Another requirement was creating an account with GitHub (GH) and using that for version control. Among the many other ways of working with it, it was preferred that we use git commands to interact with our repositories [aka “repo’s”]. There’s a whole lot of jargon here too, but I will not delve into that because this post might get a little boring for you.
Git was my biggest blocker because unlike creating stories on PT or writing programs in Visual Studio (VS) code, git is the means of moving those programs from the local repo to the remote repo and vice versa. It might seem like a simple thing to do because I mean its just a matter of typing ‘git this’ or ‘git that’, but you will have the chase for it when you see that “failed to push commits…” message, probably to mean a pull request (PR) or something like that cannot be performed.
VS Code is if not one of the best code editors I have worked with, containing so many extensions that optimize efficiency, make code easy to work with, read and understand.
I used all the above together with using HyperText Markup Language (HTML), Cascading Style Sheets (CSS) and Javascript to write out my pages. HTML describes the structure of Web pages using markup, CSS describes how HTML elements are to be displayed on a screen, paper, or in other media and Javascript is the programming language of HTML and the Web to make interactive pages. These three languages are the core technologies of the World Wide Web.
My pages were hosted on gh-pages (provided by GH). But hey, remember I am just a beginner at this point and these pages were built from scratch, no templates, no external libraries!
Important to note that we were provided with user requirements in terms of what pages were necessary and the tasks to be performed by users. The requirements were captured in PT as stories. The challenge was more centered to design and development, however, it was okay to engineer more requirements.
Before the development phase, user interface design has to be analyzed at different angles, most importantly usability goals and user experience goals.
Usability is the degree to which a software can be used by specified consumers to achieve quantified objectives with effectiveness, efficiency, learnability, memorability, and satisfaction in a quantified context of use whereas user experience refers to a person’s emotions and attitudes about using a particular the system. It includes the practical, experiential, affective, meaningful and valuable aspects of human-computer interaction and product ownership.

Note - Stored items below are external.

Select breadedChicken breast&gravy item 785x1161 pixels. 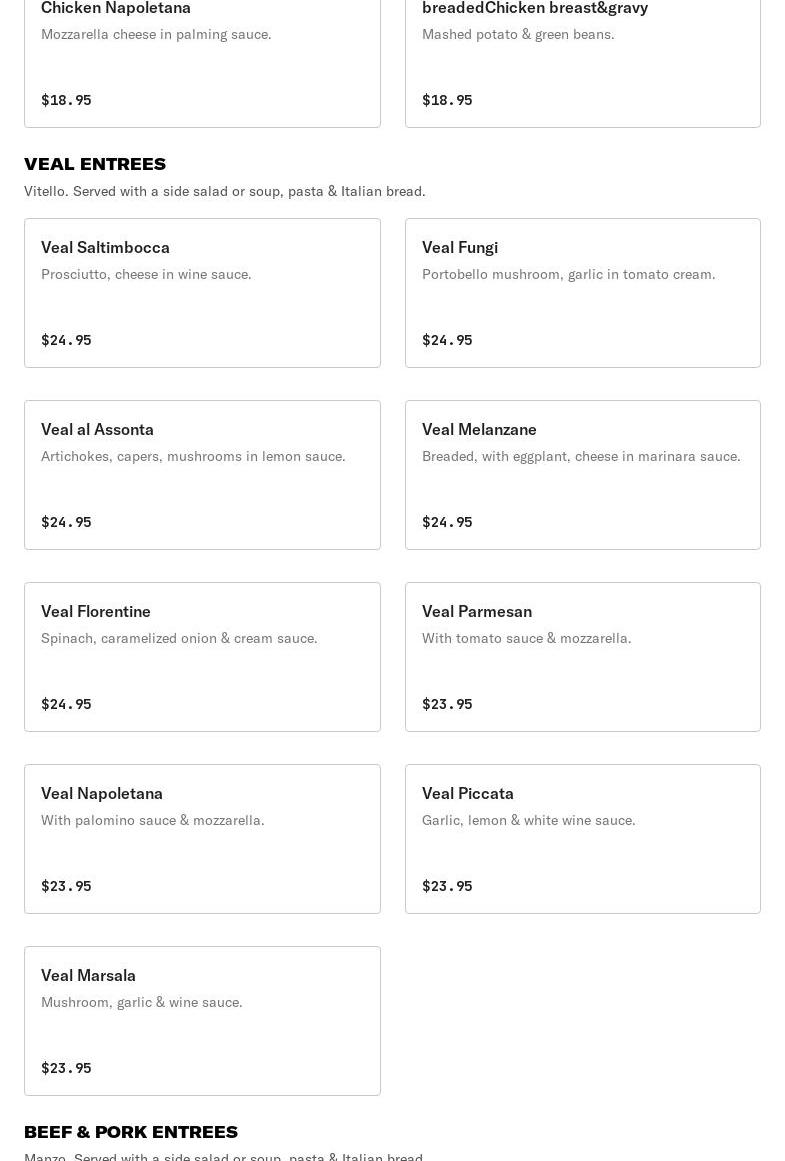pyautogui.click(x=583, y=64)
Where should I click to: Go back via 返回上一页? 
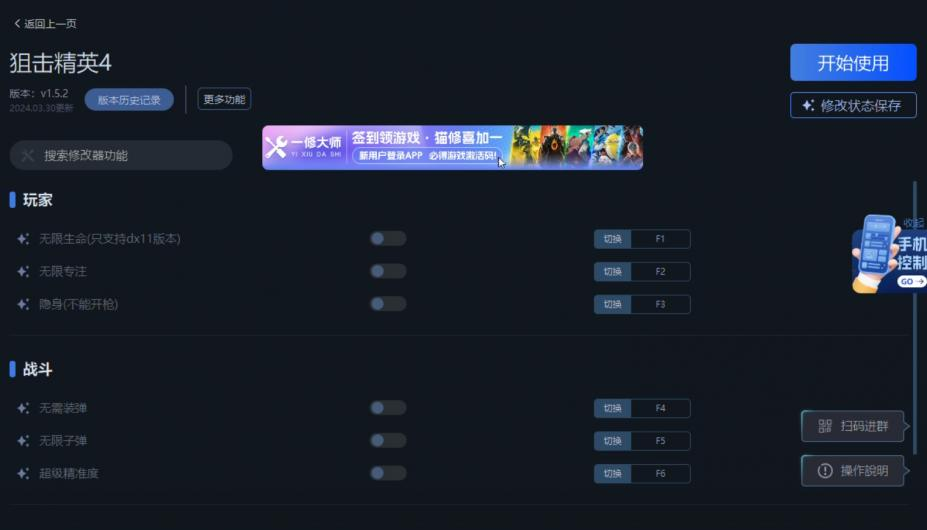45,24
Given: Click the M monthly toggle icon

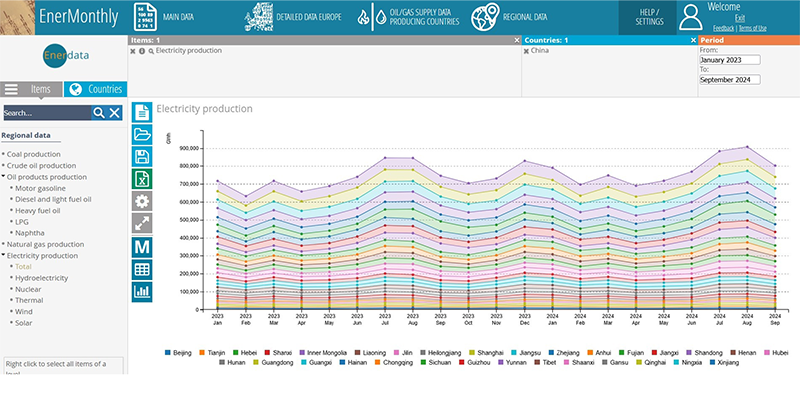Looking at the screenshot, I should 142,247.
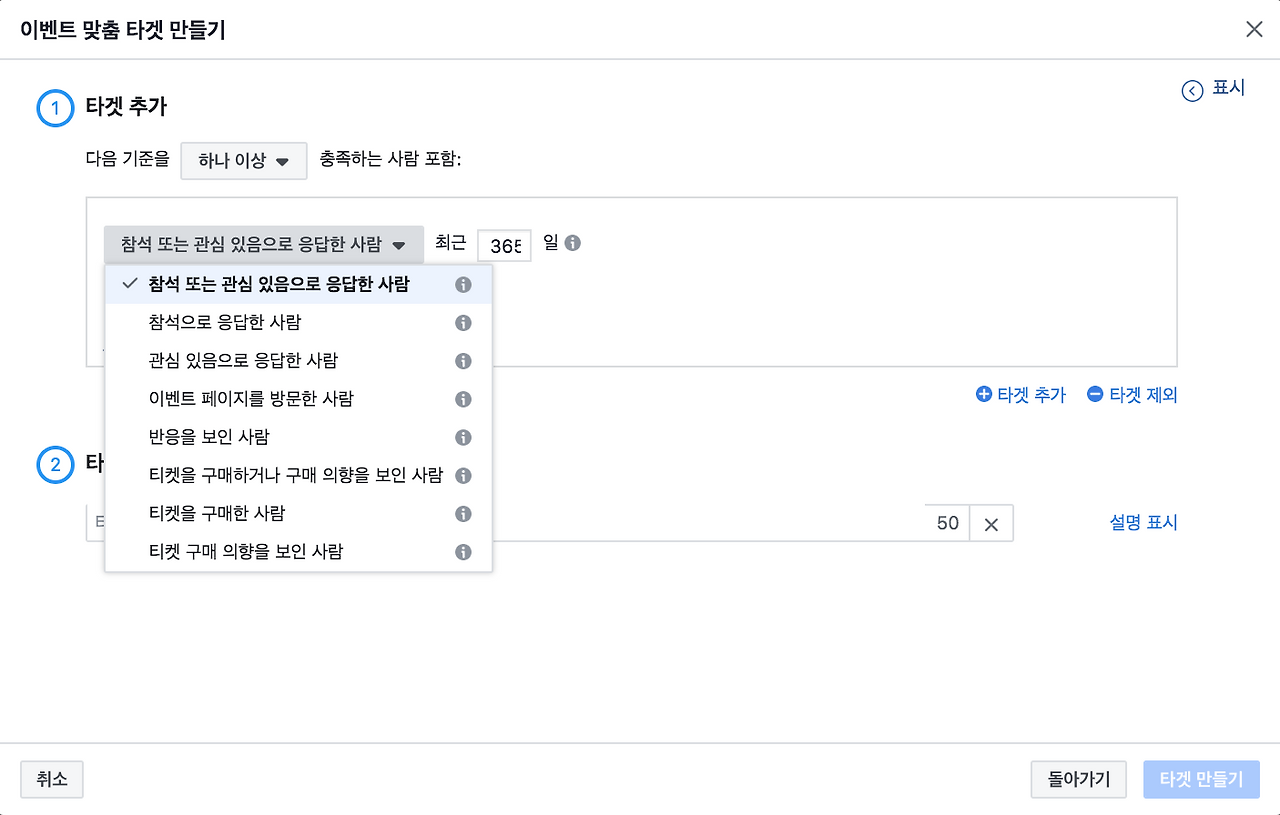Click info icon beside "이벤트 페이지를 방문한 사람"

tap(462, 398)
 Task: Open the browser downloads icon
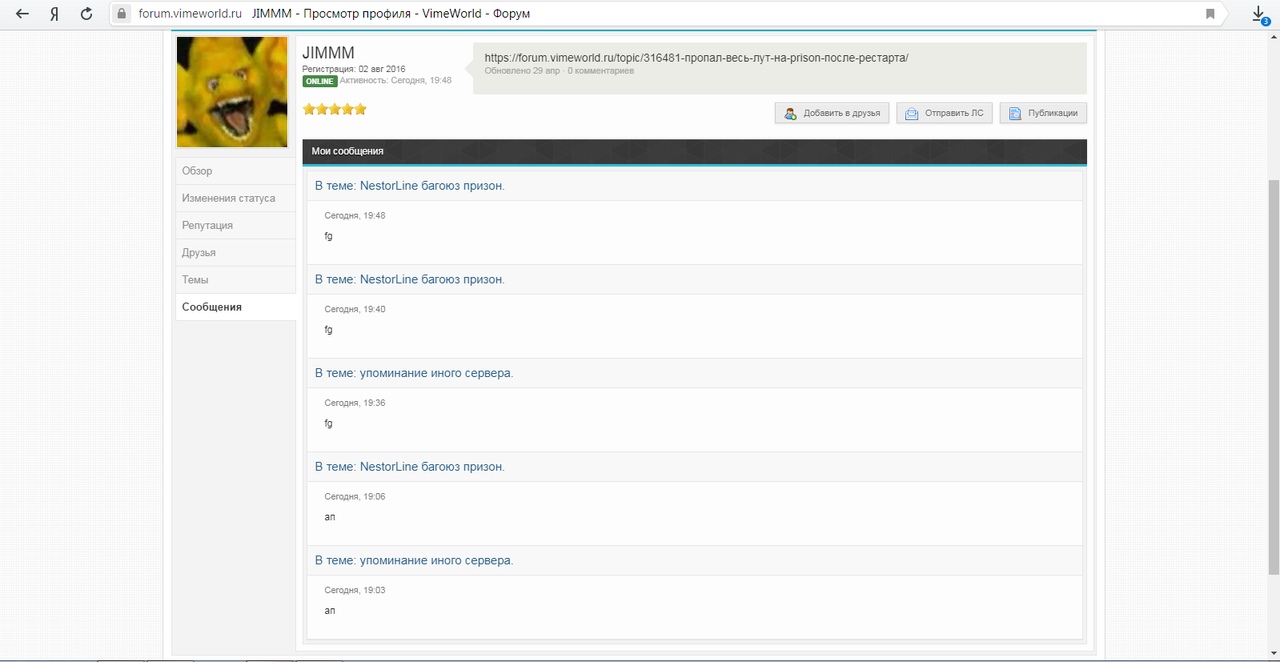1260,14
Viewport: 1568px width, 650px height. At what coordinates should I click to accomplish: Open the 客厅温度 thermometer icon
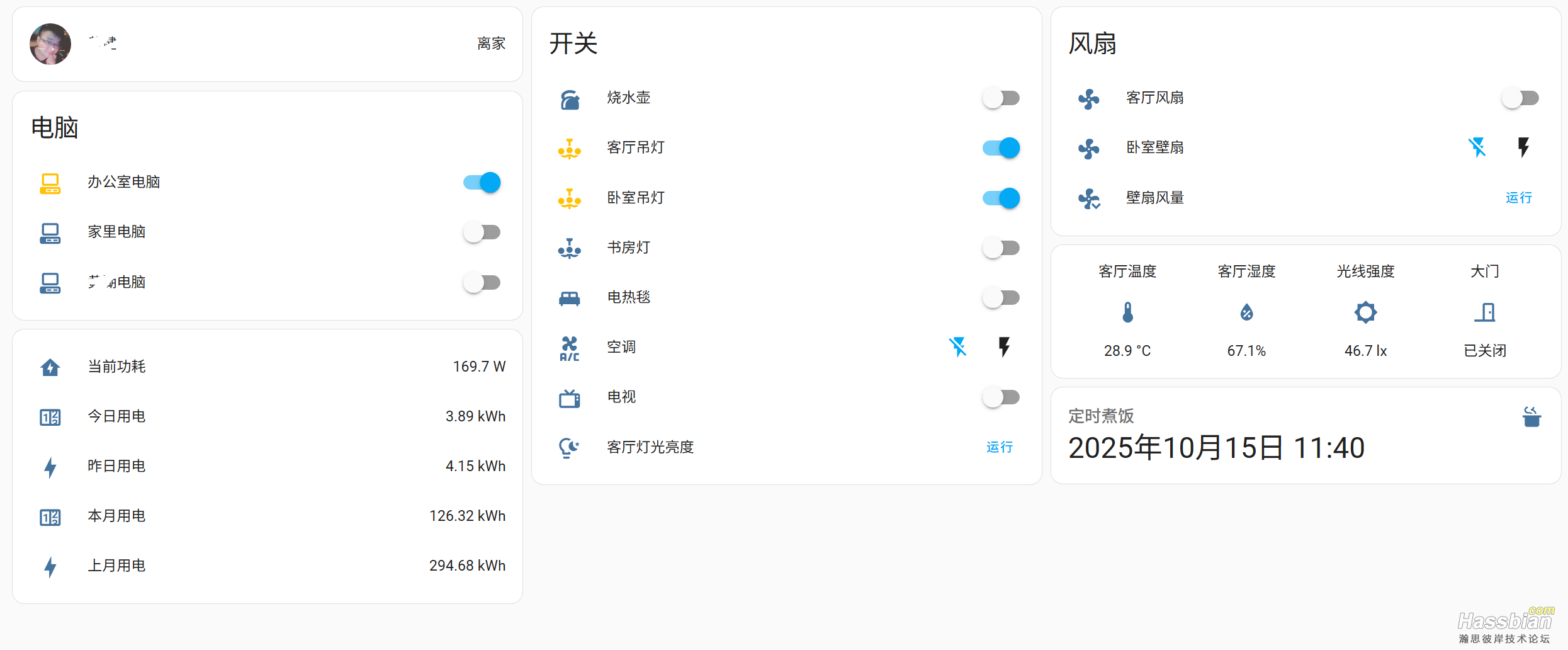click(1127, 312)
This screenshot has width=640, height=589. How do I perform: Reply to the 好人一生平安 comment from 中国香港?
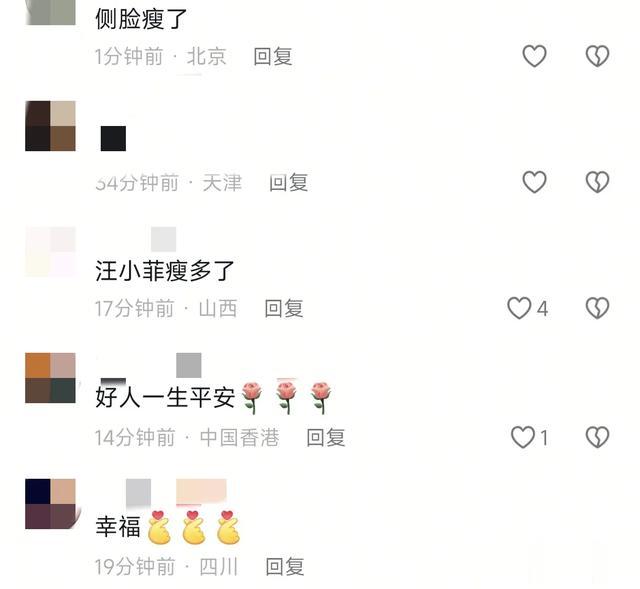326,437
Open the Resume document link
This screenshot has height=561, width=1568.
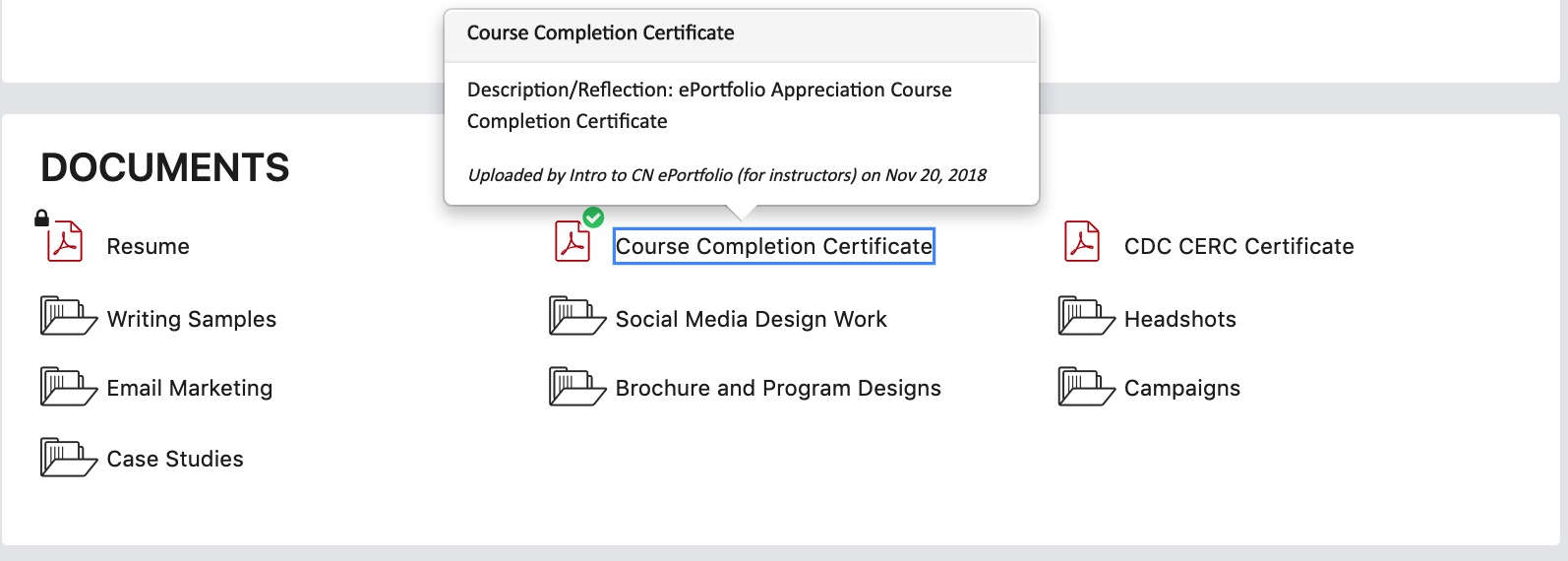[148, 246]
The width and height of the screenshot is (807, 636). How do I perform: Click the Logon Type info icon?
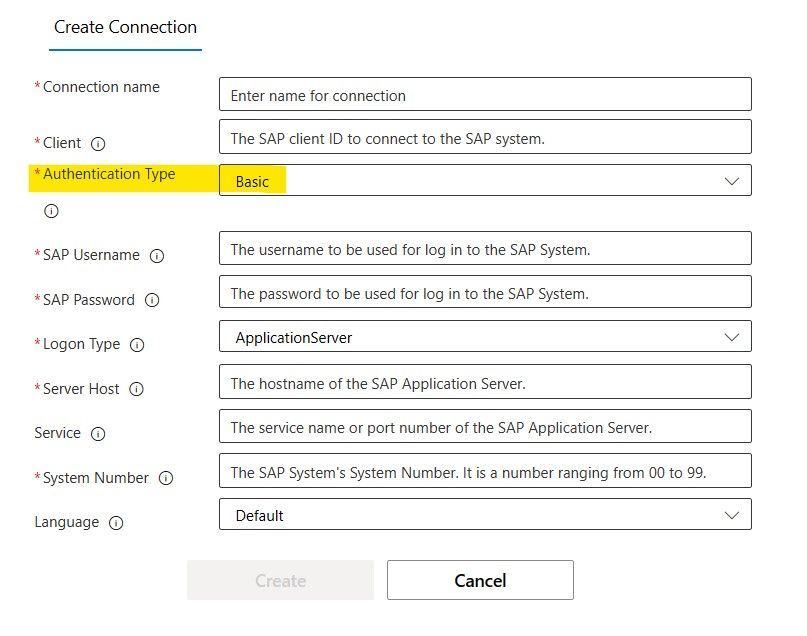137,344
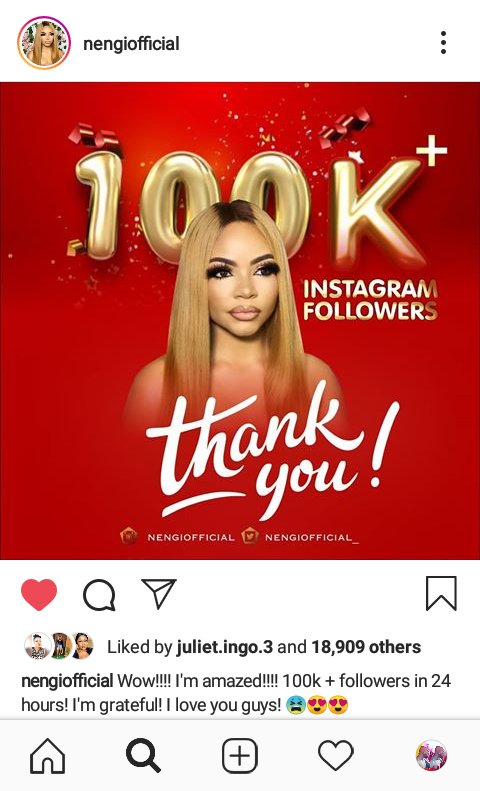Tap third liker avatar thumbnail
This screenshot has width=480, height=791.
[82, 646]
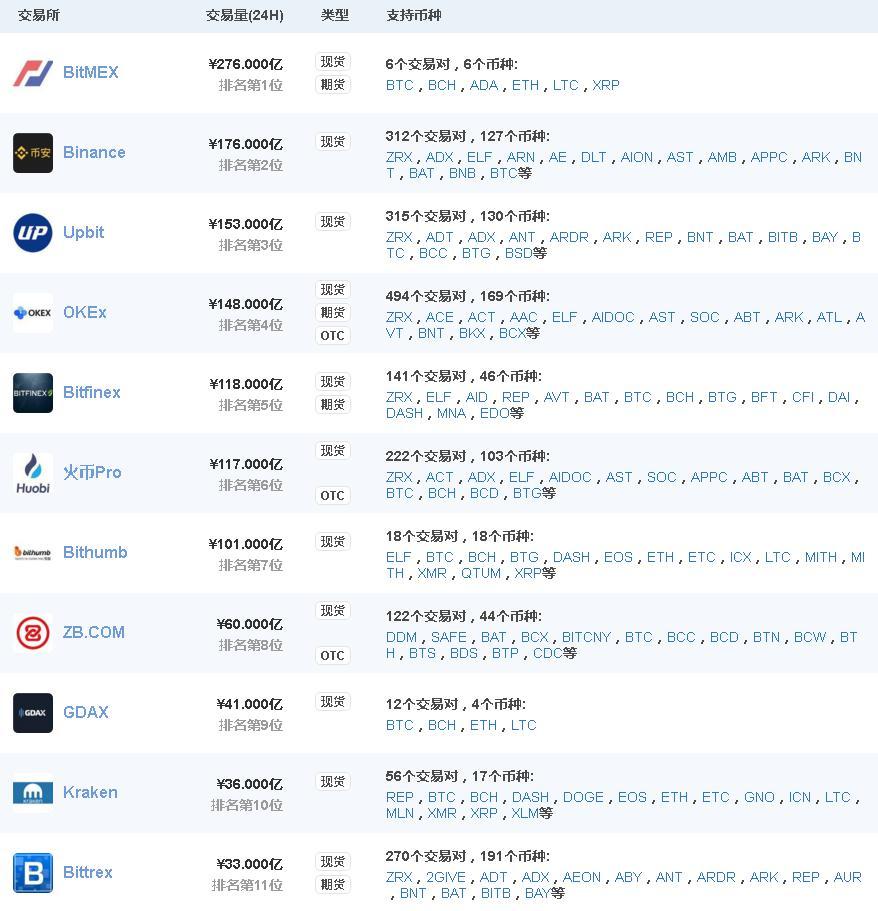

The goal of user interface design is to make the user’s interaction as simple and efficient as possible, in terms of accomplishing user goals
Project management, version control & collaboration, front-end development and user interface design are the set of skills I had gotten acquainted with by the end of challenge one. Of course, like any other challenge, it was not easy but a few practices revolving around reading/research, practice and communication worked for me.